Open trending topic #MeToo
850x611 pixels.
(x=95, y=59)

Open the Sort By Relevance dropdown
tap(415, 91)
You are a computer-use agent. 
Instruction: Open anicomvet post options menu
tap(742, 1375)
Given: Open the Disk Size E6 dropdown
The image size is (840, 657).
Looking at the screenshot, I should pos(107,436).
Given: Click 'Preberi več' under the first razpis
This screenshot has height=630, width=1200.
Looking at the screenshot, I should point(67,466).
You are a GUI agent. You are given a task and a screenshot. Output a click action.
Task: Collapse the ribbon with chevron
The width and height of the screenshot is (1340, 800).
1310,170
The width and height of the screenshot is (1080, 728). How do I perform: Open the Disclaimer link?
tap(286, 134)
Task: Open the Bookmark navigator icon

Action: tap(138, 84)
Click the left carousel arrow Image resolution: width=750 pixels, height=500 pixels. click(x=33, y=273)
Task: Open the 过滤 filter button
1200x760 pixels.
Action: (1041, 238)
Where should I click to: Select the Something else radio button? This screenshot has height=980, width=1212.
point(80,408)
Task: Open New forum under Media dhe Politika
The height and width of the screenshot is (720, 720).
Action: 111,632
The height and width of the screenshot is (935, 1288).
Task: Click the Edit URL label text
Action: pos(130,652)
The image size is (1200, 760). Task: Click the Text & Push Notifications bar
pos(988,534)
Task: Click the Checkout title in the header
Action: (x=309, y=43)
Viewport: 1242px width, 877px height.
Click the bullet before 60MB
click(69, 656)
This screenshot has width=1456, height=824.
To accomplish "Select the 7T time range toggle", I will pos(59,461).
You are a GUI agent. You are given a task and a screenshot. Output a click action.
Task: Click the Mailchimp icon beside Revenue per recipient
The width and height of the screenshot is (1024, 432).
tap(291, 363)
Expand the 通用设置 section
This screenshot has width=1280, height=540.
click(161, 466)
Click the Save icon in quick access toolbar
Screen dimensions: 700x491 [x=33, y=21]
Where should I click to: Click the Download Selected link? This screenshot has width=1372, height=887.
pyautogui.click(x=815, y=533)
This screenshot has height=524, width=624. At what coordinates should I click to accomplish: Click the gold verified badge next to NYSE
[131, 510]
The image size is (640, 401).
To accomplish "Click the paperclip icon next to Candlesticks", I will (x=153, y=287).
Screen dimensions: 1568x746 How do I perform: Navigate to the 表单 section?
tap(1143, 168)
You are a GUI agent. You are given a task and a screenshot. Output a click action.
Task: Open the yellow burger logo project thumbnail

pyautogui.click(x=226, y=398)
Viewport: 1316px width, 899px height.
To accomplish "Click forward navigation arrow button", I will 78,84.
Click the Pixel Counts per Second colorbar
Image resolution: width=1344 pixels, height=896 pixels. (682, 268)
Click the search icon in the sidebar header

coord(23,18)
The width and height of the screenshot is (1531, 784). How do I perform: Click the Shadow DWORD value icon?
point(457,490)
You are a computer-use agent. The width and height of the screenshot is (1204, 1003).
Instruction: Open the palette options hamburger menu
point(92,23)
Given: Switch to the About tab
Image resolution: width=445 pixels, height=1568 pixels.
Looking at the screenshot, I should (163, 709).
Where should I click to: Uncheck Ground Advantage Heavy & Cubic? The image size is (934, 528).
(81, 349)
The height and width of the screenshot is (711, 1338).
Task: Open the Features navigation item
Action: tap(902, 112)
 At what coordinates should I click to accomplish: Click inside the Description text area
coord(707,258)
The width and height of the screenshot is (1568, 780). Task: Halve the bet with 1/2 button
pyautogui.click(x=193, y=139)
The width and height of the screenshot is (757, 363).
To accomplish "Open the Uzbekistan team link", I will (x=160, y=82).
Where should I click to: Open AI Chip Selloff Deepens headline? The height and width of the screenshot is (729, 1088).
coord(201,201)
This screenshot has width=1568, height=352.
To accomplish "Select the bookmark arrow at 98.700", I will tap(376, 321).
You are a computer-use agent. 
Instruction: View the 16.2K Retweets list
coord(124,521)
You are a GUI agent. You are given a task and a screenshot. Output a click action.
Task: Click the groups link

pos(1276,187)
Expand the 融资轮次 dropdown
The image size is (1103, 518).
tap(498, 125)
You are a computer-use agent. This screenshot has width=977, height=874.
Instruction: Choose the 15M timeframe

-------

■ Instructions for the task
Format every line of the rows above as a JSON list of strings, with one string per line and blank lines omitted.

■ Finished task
[
  "Open trending topic #MeToo",
  "850x611 pixels.",
  "(x=95, y=59)",
  "Open the Sort By Relevance dropdown",
  "tap(415, 91)",
  "You are a computer-use agent. ",
  "Instruction: Open anicomvet post options menu",
  "tap(742, 1375)",
  "Given: Open the Disk Size E6 dropdown",
  "The image size is (840, 657).",
  "Looking at the screenshot, I should pos(107,436).",
  "Given: Click 'Preberi več' under the first razpis",
  "This screenshot has height=630, width=1200.",
  "Looking at the screenshot, I should point(67,466).",
  "You are a GUI agent. You are given a task and a screenshot. Output a click action.",
  "Task: Collapse the ribbon with chevron",
  "The width and height of the screenshot is (1340, 800).",
  "1310,170",
  "The width and height of the screenshot is (1080, 728). How do I perform: Open the Disclaimer link?",
  "tap(286, 134)",
  "Task: Open the Bookmark navigator icon",
  "Action: tap(138, 84)",
  "Click the left carousel arrow Image resolution: width=750 pixels, height=500 pixels. click(x=33, y=273)",
  "Task: Open the 过滤 filter button",
  "1200x760 pixels.",
  "Action: (1041, 238)",
  "Where should I click to: Select the Something else radio button? This screenshot has height=980, width=1212.",
  "point(80,408)",
  "Task: Open New forum under Media dhe Politika",
  "The height and width of the screenshot is (720, 720).",
  "Action: 111,632",
  "The height and width of the screenshot is (935, 1288).",
  "Task: Click the Edit URL label text",
  "Action: pos(130,652)",
  "The image size is (1200, 760). Task: Click the Text & Push Notifications bar",
  "pos(988,534)",
  "Task: Click the Checkout title in the header",
  "Action: (x=309, y=43)",
  "Viewport: 1242px width, 877px height.",
  "Click the bullet before 60MB",
  "click(69, 656)",
  "This screenshot has width=1456, height=824.",
  "To accomplish \"Select the 7T time range toggle\", I will pos(59,461).",
  "You are a GUI agent. You are given a task and a screenshot. Output a click action.",
  "Task: Click the Mailchimp icon beside Revenue per recipient",
  "The width and height of the screenshot is (1024, 432).",
  "tap(291, 363)",
  "Expand the 通用设置 section",
  "This screenshot has width=1280, height=540.",
  "click(161, 466)",
  "Click the Save icon in quick access toolbar",
  "Screen dimensions: 700x491 [x=33, y=21]",
  "Where should I click to: Click the Download Selected link? This screenshot has width=1372, height=887.",
  "pyautogui.click(x=815, y=533)",
  "This screenshot has height=524, width=624. At what coordinates should I click to accomplish: Click the gold verified badge next to NYSE",
  "[131, 510]",
  "The image size is (640, 401).",
  "To accomplish \"Click the paperclip icon next to Candlesticks\", I will (x=153, y=287).",
  "Screen dimensions: 1568x746 How do I perform: Navigate to the 表单 section?",
  "tap(1143, 168)",
  "You are a GUI agent. You are given a task and a screenshot. Output a click action.",
  "Task: Open the yellow burger logo project thumbnail",
  "pyautogui.click(x=226, y=398)",
  "Viewport: 1316px width, 899px height.",
  "To accomplish \"Click forward navigation arrow button\", I will 78,84.",
  "Click the Pixel Counts per Second colorbar",
  "Image resolution: width=1344 pixels, height=896 pixels. (682, 268)",
  "Click the search icon in the sidebar header",
  "coord(23,18)",
  "The width and height of the screenshot is (1531, 784). How do I perform: Click the Shadow DWORD value icon?",
  "point(457,490)",
  "You are a computer-use agent. The width and height of the screenshot is (1204, 1003).",
  "Instruction: Open the palette options hamburger menu",
  "point(92,23)",
  "Given: Switch to the About tab",
  "Image resolution: width=445 pixels, height=1568 pixels.",
  "Looking at the screenshot, I should (163, 709).",
  "Where should I click to: Uncheck Ground Advantage Heavy & Cubic? The image size is (934, 528).",
  "(81, 349)",
  "The height and width of the screenshot is (711, 1338).",
  "Task: Open the Features navigation item",
  "Action: tap(902, 112)",
  " At what coordinates should I click to accomplish: Click inside the Description text area",
  "coord(707,258)",
  "The width and height of the screenshot is (1568, 780). Task: Halve the bet with 1/2 button",
  "pyautogui.click(x=193, y=139)",
  "The width and height of the screenshot is (757, 363).",
  "To accomplish \"Open the Uzbekistan team link\", I will (x=160, y=82).",
  "Where should I click to: Open AI Chip Selloff Deepens headline? The height and width of the screenshot is (729, 1088).",
  "coord(201,201)",
  "This screenshot has width=1568, height=352.",
  "To accomplish \"Select the bookmark arrow at 98.700\", I will tap(376, 321).",
  "You are a computer-use agent. ",
  "Instruction: View the 16.2K Retweets list",
  "coord(124,521)",
  "You are a GUI agent. You are given a task and a screenshot. Output a click action.",
  "Task: Click the groups link",
  "pos(1276,187)",
  "Expand the 融资轮次 dropdown",
  "The image size is (1103, 518).",
  "tap(498, 125)",
  "You are a computer-use agent. This screenshot has width=977, height=874.",
  "Instruction: Choose the 15M timeframe"
]